I realize this is probably too simplistic, and if it’s one of those heresies (like modalism) or something, please set me straight. It just seems logical to me.
Lynda, I’m sorry that I missed this for a couple of weeks. I don’t see the body, soul, and spirit analogy describing a trinity. It sounds more like modalism to me. I disagree with modalism but modalists at least hold to the original deity of Jesus Christ, so modalists can be saved. For example, TD Jakes is one of my favorite modalists.
Anyway, years ago I prayed and struggled to find a good analogy for the trinity. And I discovered the analogy while reading a business magazine. I read about US business partnerships. In a partnership, each partner has total authority to represent the partnership and make contracts.

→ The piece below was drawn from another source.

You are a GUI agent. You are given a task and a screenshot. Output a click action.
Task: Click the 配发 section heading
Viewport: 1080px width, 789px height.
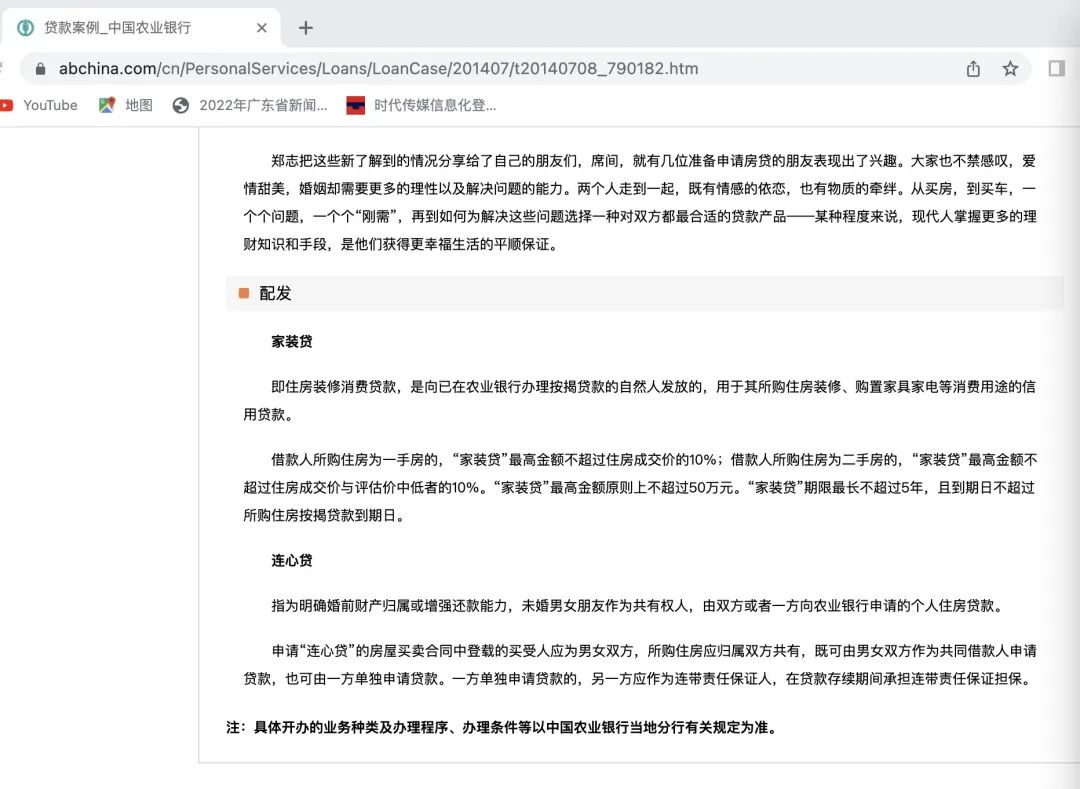pyautogui.click(x=275, y=293)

The Father and the Son and the Holy Spirit each have the total authority of God while they are one God. The Athanasian Creed clearly describes this.

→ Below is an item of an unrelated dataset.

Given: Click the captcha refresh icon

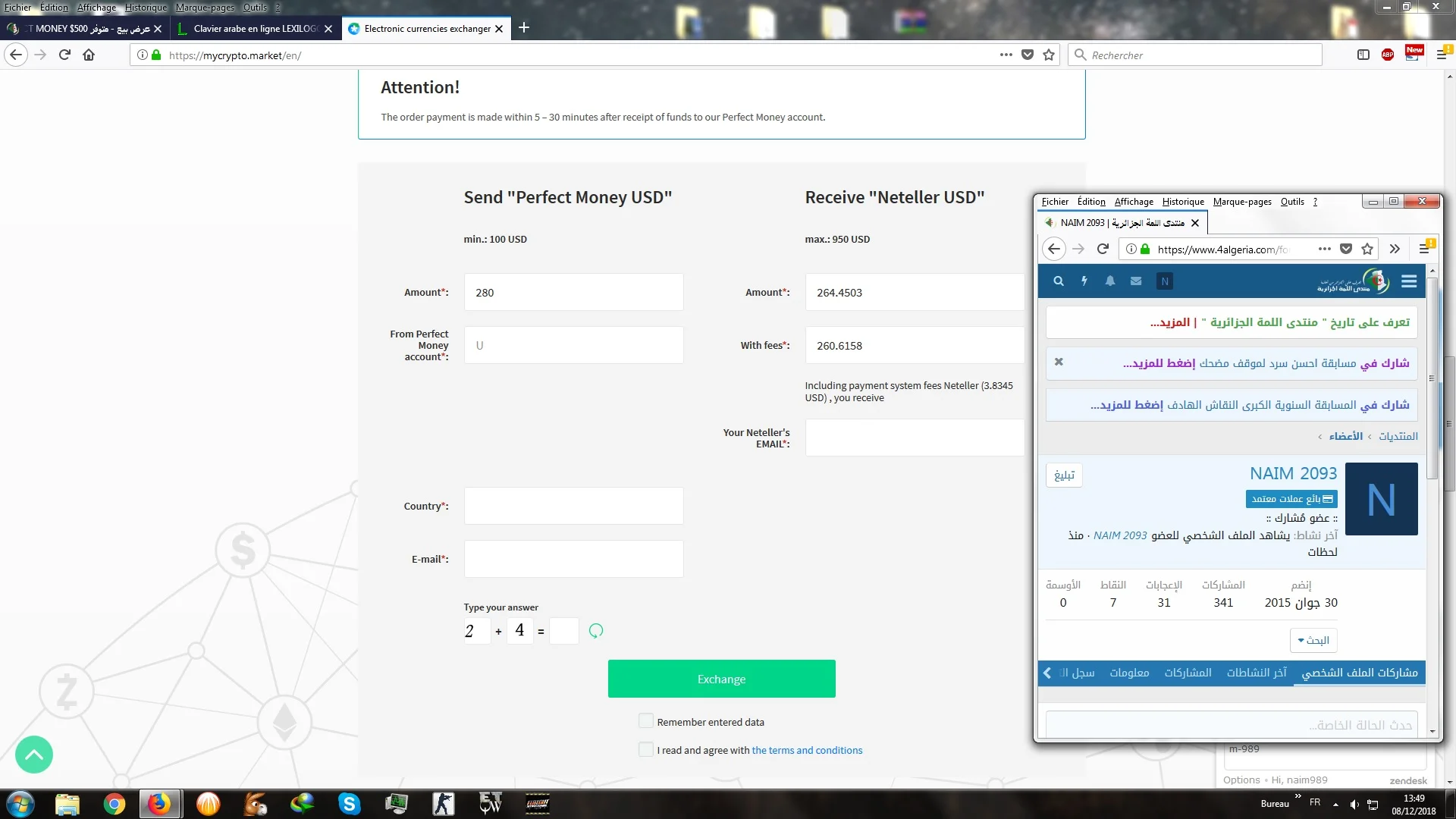Looking at the screenshot, I should [x=596, y=631].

No analogy is perfect. The differences include:
Your last statement is where I see religious dogma totally working against the kingdom of God as you equate proper theological belief with the ability to be ‘saved’.
Well, when I first got 'saved' I thought God was an alien or something. I was an atheist with no theological understanding whatsoever. Guess what - that lack of understanding was no barrier to God absolutely transforming every area of my life. In fact, I suspect the lack of theological dogma assisted in the transformation process as my understanding wasn't contaminated by flawed interpretations of what was happening. I understood God's nature (as He personally enveloped me), I knew what the 'old me' (old man - carnal nature) was comprised of, I knew that I had been reborn into a new man. I knew what God's absolute forgiveness and unconditional love was about and that a death had occurred (in me) and a new man was raised up (in me). This happened outside of church completely. Later I found the scriptures confirming what had already taken place. Later God did place me in a 'body' where I functioned well for just over 30 years (under 4 different Pastors). Once I understood that "God was **in Christ** reconciling the world to Himself" I simply understood HOW he went about saving me, but I did not have to understand and believe a specific doctrine for that to happen. Religion obsesses upon the technicalities of belief while God obsesses upon the hearts of people (relationship).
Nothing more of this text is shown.